A primeira vez que fui confrontado com esta questão foi em Outubro de 1991, quando Carlos Queiroz privou os sub21 de Peixe e Figo num jogo decisivo, na Holanda, para os ter na seleção principal noutro desafio igualmente decisivo com os holandeses. Peixe até foi titular nos AA, Figo entrou na segunda parte, mas a opção do selecionador foi muito criticada, porque as duas seleções nacionais falharam os seus objetivos: a equipa principal perdeu (1-0), os sub21 empataram (1-1) e ambos ficaram fora dos respetivos Europeus, a jogar em 1992. A altura era de grande ênfase dada às seleções mais jovens, pois Portugal acabara de ser campeão mundial de sub19 em 1989 e 1991 e o afastamento dos sub21 da fase final do Europeu foi visto como uma espécie de traição à causa. Mas Queiroz podia apresentar em sua defesa o facto de contar mesmo com os jogadores para a equipa principal – e ainda cedeu João Pinto aos sub21, depois de o ter levado aos AA no particular com o Luxemburgo que antecedeu o desafio de Roterdão – e de ambos os jogos serem decisivos. Ora se Fernando Santos pode até dizer que numa qualificação que está a zeros todos os jogos são decisivos, falta ver até que ponto conta mesmo com Nuno Mendes e se a ausência do lateral no Europeu servirá mesmo de algo à seleção principal.
Data também da fase “queirosiana” das seleções essa ideia, difundida por Berti Vogts, à data selecionador alemão das camadas jovens, segundo a qual os portugueses eram, como dizer, demasiado competitivos nos miúdos. Que colocavam a competição à frente da formação. Que forçavam os miúdos a estágios sucessivos, que os “profissionalizavam” de forma precoce e que isso seria contraproducente. Ora, sendo certo que muito pode ser dito de Carlos Queiroz como treinador de elite, há um facto que para mim é inegável: a revolução de rendimento no futebol português começou com o trabalho dele. E se muito dessa revolução passava por questões que eram puramente organizacionais, o fundamental mesmo era fazer ver aos miúdos que podiam ganhar, que podiam bater-se com os maiores, alemães incluídos. Mais de 30 anos depois, a conclusão inevitável é a de que Carlos Queiroz tinha razão. E que a razão que se lhe dá esvazia um pouco o moralismo surreal que nos diz que até aos seniores não é importante competir. Se o que estamos a formar são competidores, eles têm de ser ensinados a competir desde cedo. E no caso da promoção de Nuno Mendes é sobretudo isso que deve ser avaliado.

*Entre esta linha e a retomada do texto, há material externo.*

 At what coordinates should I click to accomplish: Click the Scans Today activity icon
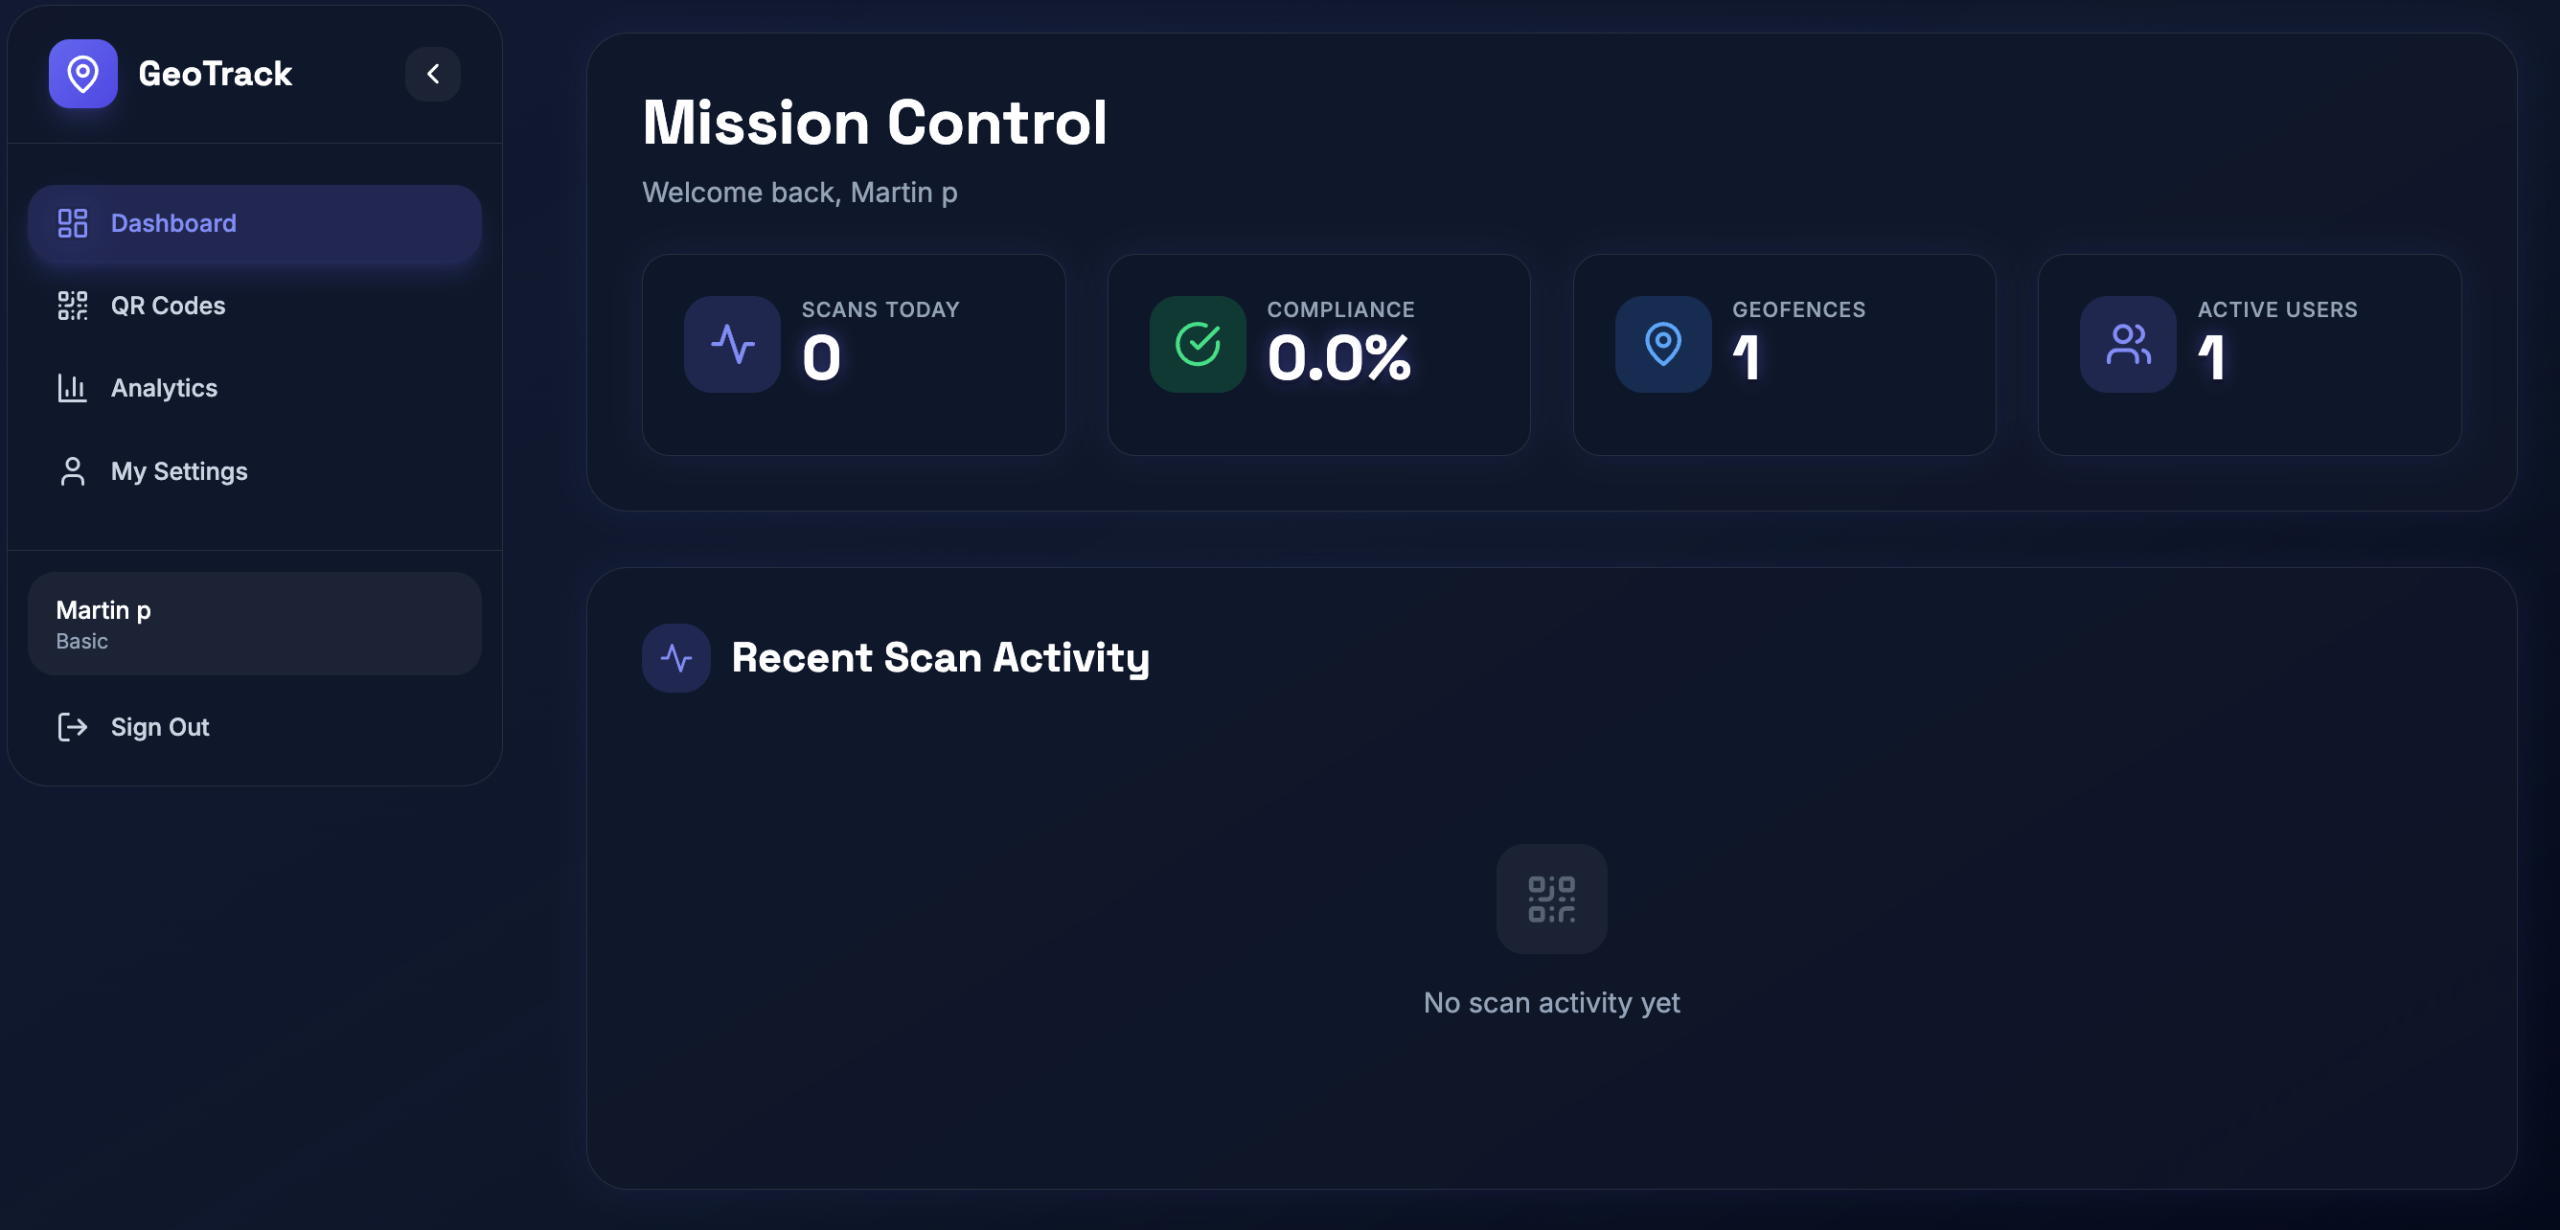(732, 344)
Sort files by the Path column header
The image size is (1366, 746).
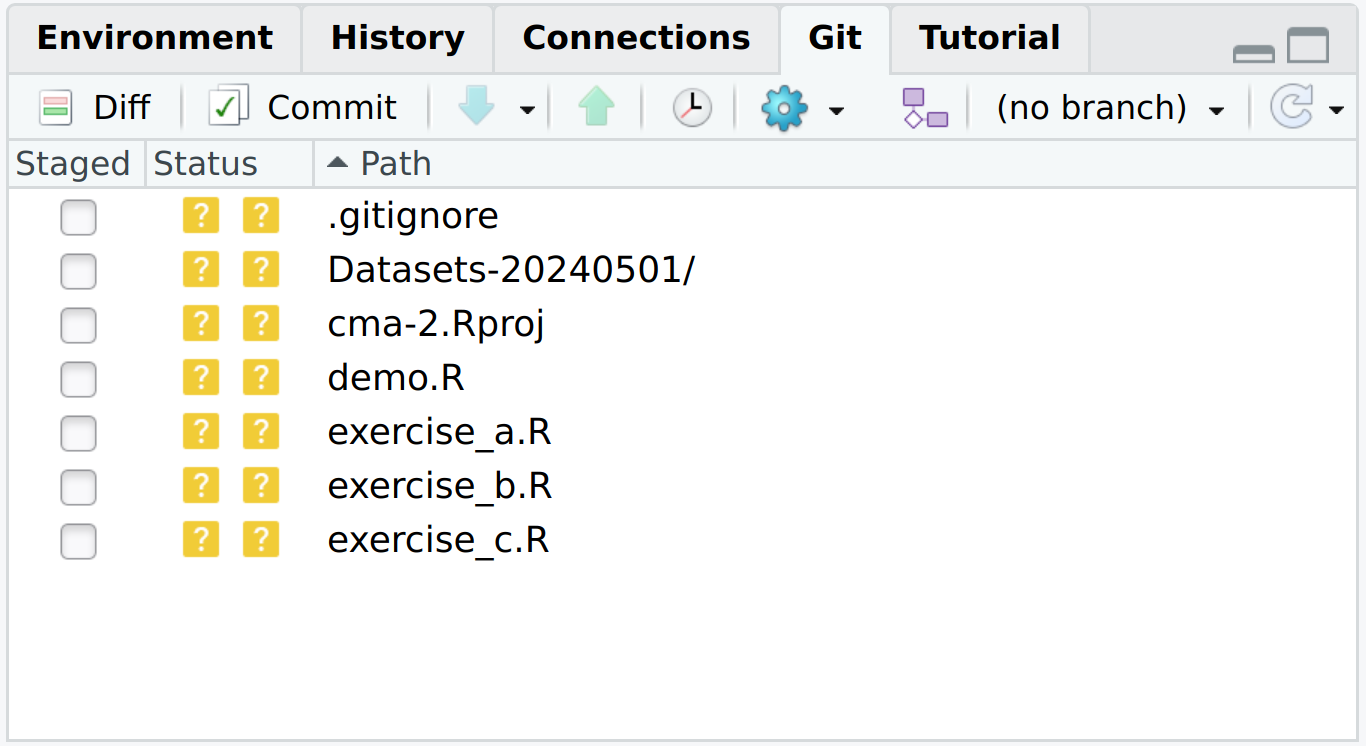[x=395, y=164]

É claro que o interesse da seleção AA prevalece face ao interesse da equipa de sub21. Claro que sempre que um jogador possa ser útil aos AA deve ser chamado, devendo os sub21 ir em busca de uma alternativa. Mas não compro a ideia de que os sub21 são formação e que por isso ali a competição não é importante. É importante. E há um Europeu para disputar.